▸ **What the exercise asks**
Quote the following passage on the Achillon technique for Achilles tendon repair in full, word for word.

▸ **Quoted passage**

┄┄┄┄┄┄┄┄┄┄

The Surgical Technique is described in more detail at  https://www.integra-ls.com/PDFs/newdeal/achillonst.pdf .     Another source of information on this procedure can be found in the Journal or Bone and Joint Surgery https://www.ejbjs.org/cgi/content/abstract/84/2/161

Here is a brief overview:

 A 1.5 - 2 cm incision is made vertical and medial to the tendon, proximal to the palpable dell (soft spot).  Another small incision is then made in the paratenon.  The next step is to bluntly dissect the paratenon from the tendon to create a small tunnel.  The "V" shaped central arm of the Achillon is introduced in the closed position, under the paratenon, proximally. 

 The Achillon is progressively widened so the tendon eventually falls between the two "V" shaped central arms.  The two outer arms remain outside the skin.  Once proper positioning has been confirmed, the needle driver is used to pass suture material through the instrument, through the skin, and through the midbody of the tendon. 

Once three sutures have been passed through the tendon, the instrument is withdrawn.   From an extra cutaneous position, the sutures become subperitendinous.  Thus, the tendon itself becomes the only site of tissue attachment for the suture. 

 The procedure is repeated on the distal stump and the anastomosis is completed. 

 

The Achillonis a minimally invasive approach to Achilles tendon ruptures.  Patients will invariably recover faster and appreciate the cosmesis of a smaller scar.

┄┄┄┄┄┄┄┄┄┄

▸ **Recorded data**
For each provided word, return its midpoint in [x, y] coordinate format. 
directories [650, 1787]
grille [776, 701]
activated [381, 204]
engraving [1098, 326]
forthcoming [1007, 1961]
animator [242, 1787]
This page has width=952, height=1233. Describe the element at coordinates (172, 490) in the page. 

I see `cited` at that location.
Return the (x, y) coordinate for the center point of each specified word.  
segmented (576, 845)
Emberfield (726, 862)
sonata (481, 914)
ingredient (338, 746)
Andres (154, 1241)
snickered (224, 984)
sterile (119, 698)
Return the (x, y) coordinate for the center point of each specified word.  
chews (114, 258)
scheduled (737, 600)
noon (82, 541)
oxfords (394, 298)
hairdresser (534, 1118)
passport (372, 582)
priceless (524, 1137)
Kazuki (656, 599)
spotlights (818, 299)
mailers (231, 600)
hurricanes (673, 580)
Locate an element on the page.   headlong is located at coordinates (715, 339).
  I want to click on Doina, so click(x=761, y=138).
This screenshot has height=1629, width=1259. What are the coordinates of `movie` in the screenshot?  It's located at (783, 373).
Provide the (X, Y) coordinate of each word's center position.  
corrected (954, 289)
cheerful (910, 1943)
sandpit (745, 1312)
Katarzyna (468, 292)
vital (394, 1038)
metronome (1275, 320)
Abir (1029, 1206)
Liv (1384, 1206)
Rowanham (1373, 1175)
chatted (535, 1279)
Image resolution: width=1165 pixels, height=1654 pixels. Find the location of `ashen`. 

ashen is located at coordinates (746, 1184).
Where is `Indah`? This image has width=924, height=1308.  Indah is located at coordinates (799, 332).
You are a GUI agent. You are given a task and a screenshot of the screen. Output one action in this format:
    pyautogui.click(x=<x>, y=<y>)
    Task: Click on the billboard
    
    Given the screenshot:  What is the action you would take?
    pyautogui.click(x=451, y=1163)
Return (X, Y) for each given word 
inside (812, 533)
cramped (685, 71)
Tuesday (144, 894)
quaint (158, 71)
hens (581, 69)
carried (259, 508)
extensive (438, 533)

┄┄┄┄┄┄┄┄┄┄

▸ **Task answer**
The Surgical Technique is described in more detail at  https://www.integra-ls.com/PDFs/newdeal/achillonst.pdf .     Another source of information on this procedure can be found in the Journal or Bone and Joint Surgery https://www.ejbjs.org/cgi/content/abstract/84/2/161

Here is a brief overview:

 A 1.5 - 2 cm incision is made vertical and medial to the tendon, proximal to the palpable dell (soft spot).  Another small incision is then made in the paratenon.  The next step is to bluntly dissect the paratenon from the tendon to create a small tunnel.  The "V" shaped central arm of the Achillon is introduced in the closed position, under the paratenon, proximally. 

 The Achillon is progressively widened so the tendon eventually falls between the two "V" shaped central arms.  The two outer arms remain outside the skin.  Once proper positioning has been confirmed, the needle driver is used to pass suture material through the instrument, through the skin, and through the midbody of the tendon. 

Once three sutures have been passed through the tendon, the instrument is withdrawn.   From an extra cutaneous position, the sutures become subperitendinous.  Thus, the tendon itself becomes the only site of tissue attachment for the suture. 

 The procedure is repeated on the distal stump and the anastomosis is completed. 

 

The Achillonis a minimally invasive approach to Achilles tendon ruptures.  Patients will invariably recover faster and appreciate the cosmesis of a smaller scar.